No one knows why some island species get so enormous. One conjecture holds that birds with bigger bodies can ferment food in their guts the way cows do, allowing them to eat harder-to-digest plants. Other theories suggest that larger creatures usually live longer, can survive harsher weather, and require less food pound-for-pound because of their slower metabolisms.

Takahē, the "giant" rail of New Zealand. Photo: Brendon Doran


The general rule of island evolution is that big animals get smaller and small animals get bigger. This trend is most commonly seen in mammals: To account for the limited resources on islands, the key deer of the Florida Keys, the extinct pygmy hippos of Madagascar, the extinct dwarf elephants of various Mediterranean islands, and even the so-called “hobbits” of Flores, an Indonesian island, all became miniaturized versions of their mainland relatives.

Because most birds are tiny, avian dwarfism is virtually unheard of. The exception: two extinct types of emus that lived off the coast of Australia. “The situation of an emu miniaturizing on an island is really, really unique,” Boyer says. “Emus are already very atypical for birds, so you can basically use the mammalian hypothesis for dwarfism to explain why they do the same thing.”


Back in 1835, Darwin was amazed at the tameness of the species on the Galápagos. He sat on the backs of giant tortoises, pulled the tails of marine iguanas, and even had birds land on his hands. In one case, he pointed his gun at a hawk and used the muzzle to push it off its perch. “A gun is here almost superfluous,” Darwin wrote. Other early explorers shared similar stories from other island chains, including Hawaii and New Zealand.

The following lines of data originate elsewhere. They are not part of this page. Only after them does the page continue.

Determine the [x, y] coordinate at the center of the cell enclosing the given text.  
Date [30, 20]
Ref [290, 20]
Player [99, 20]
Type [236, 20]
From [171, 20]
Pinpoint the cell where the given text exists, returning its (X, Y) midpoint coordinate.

These animals could afford to be oblivious because they had very few predators—that is, until humans showed up and started killing them. “They could not evolve fast enough to regain their defense mechanisms,” Boyer says. The Dodo, which lived on Mauritius, is a classic and tragic example of this. Not only was it tame; it was also flightless, large, and easy to find. “People could essentially just walk up to them and pick them up or hit them on the head,” Boyer says. By the mid-1600s, just a few decades after Europeans colonized Mauritius, the Dodo was extinct.